STATED GOAL
Rewrite the stretch from the line containing "Click Yoyo's hamster avatar image" through the line containing "[x=205, y=80]", swapping every "icon" for "symbol" and leaving everything else as it is.

DATA LINES
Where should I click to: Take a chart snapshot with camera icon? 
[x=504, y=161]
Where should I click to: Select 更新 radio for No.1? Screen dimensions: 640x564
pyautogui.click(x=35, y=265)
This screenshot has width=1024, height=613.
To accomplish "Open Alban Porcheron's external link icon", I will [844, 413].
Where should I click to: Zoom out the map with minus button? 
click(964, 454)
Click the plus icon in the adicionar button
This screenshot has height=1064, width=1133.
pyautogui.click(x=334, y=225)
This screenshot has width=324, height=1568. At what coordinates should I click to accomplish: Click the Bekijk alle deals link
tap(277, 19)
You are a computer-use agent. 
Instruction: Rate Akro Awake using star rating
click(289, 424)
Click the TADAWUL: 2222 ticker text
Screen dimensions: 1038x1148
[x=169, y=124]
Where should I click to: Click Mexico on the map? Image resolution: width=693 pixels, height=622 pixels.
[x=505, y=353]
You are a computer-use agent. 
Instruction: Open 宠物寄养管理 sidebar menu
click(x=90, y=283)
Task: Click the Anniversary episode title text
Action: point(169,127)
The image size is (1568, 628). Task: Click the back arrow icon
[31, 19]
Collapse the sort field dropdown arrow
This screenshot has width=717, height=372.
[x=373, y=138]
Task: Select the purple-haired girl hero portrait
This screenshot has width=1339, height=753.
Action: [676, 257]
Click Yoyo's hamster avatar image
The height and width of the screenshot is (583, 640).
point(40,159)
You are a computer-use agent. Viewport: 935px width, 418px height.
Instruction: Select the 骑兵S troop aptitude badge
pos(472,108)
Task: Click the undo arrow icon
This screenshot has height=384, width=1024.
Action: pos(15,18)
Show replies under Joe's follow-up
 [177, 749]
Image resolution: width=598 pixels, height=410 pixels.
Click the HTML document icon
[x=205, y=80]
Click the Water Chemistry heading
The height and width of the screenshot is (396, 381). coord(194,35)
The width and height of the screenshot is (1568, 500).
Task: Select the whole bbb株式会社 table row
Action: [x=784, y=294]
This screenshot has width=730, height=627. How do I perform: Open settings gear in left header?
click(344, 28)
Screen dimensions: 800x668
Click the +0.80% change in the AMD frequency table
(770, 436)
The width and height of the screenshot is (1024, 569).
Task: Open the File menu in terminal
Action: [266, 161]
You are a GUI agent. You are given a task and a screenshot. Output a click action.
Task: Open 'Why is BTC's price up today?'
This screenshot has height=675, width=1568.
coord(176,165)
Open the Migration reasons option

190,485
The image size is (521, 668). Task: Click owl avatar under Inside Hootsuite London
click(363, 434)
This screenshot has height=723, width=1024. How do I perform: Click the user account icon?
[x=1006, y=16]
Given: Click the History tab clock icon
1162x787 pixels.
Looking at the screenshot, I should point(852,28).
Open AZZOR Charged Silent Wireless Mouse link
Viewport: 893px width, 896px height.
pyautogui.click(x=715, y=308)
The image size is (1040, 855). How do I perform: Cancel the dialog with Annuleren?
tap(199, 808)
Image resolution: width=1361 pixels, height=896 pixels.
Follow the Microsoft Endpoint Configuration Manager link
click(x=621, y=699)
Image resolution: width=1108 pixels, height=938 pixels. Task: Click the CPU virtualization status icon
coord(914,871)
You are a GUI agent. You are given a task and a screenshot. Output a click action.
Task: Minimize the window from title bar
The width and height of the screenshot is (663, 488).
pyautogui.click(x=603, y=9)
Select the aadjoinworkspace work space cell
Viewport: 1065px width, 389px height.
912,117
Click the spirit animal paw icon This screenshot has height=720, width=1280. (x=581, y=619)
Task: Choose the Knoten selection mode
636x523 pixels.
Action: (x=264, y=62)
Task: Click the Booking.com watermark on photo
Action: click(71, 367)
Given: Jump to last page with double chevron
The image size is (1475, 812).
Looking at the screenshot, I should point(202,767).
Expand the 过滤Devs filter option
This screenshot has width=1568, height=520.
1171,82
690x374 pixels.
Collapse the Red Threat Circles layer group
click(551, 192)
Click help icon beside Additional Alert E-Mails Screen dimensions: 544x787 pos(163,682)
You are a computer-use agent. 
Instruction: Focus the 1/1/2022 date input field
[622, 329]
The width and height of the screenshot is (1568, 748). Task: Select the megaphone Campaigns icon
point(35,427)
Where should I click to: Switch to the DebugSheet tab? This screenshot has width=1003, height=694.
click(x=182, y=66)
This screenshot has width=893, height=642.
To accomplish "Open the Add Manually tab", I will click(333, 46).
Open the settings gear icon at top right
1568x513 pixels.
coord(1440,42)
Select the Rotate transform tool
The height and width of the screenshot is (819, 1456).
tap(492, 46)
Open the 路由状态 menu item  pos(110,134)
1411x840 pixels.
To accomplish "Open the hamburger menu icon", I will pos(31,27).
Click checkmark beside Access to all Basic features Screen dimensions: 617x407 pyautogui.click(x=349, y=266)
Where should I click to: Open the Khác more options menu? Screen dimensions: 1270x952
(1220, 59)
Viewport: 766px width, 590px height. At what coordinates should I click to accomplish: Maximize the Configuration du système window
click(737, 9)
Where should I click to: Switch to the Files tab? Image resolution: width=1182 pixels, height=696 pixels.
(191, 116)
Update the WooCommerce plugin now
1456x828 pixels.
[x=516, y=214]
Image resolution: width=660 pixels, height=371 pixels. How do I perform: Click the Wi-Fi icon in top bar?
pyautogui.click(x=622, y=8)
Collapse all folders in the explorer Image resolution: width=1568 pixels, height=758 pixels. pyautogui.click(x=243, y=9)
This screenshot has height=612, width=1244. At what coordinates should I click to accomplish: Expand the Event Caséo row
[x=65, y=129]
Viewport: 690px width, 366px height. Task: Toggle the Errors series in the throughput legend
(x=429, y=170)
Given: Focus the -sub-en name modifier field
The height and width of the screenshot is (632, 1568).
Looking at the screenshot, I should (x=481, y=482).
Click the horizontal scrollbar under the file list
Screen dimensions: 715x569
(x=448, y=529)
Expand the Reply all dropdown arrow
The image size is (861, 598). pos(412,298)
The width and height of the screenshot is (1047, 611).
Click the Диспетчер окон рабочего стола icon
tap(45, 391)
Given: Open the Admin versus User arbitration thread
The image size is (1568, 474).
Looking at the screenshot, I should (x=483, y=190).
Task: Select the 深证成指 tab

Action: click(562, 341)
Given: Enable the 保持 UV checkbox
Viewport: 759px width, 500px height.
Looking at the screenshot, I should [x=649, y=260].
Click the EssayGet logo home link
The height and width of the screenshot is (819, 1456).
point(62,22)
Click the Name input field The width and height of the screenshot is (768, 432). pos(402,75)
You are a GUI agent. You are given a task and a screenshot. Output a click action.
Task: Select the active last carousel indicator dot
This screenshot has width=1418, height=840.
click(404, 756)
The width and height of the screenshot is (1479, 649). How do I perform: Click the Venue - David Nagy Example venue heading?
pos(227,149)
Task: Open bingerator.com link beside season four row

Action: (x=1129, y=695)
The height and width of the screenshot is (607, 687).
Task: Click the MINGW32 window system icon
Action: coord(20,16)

WORKED ANSWER
Click Yoyo's hamster avatar image
The height and width of the screenshot is (583, 640).
point(40,159)
You are a computer-use agent. Viewport: 935px width, 418px height.
Instruction: Select the 骑兵S troop aptitude badge
pos(472,108)
Task: Click the undo arrow symbol
This screenshot has height=384, width=1024.
Action: pos(15,18)
Show replies under Joe's follow-up
 [177, 749]
Image resolution: width=598 pixels, height=410 pixels.
Click the HTML document symbol
[x=205, y=80]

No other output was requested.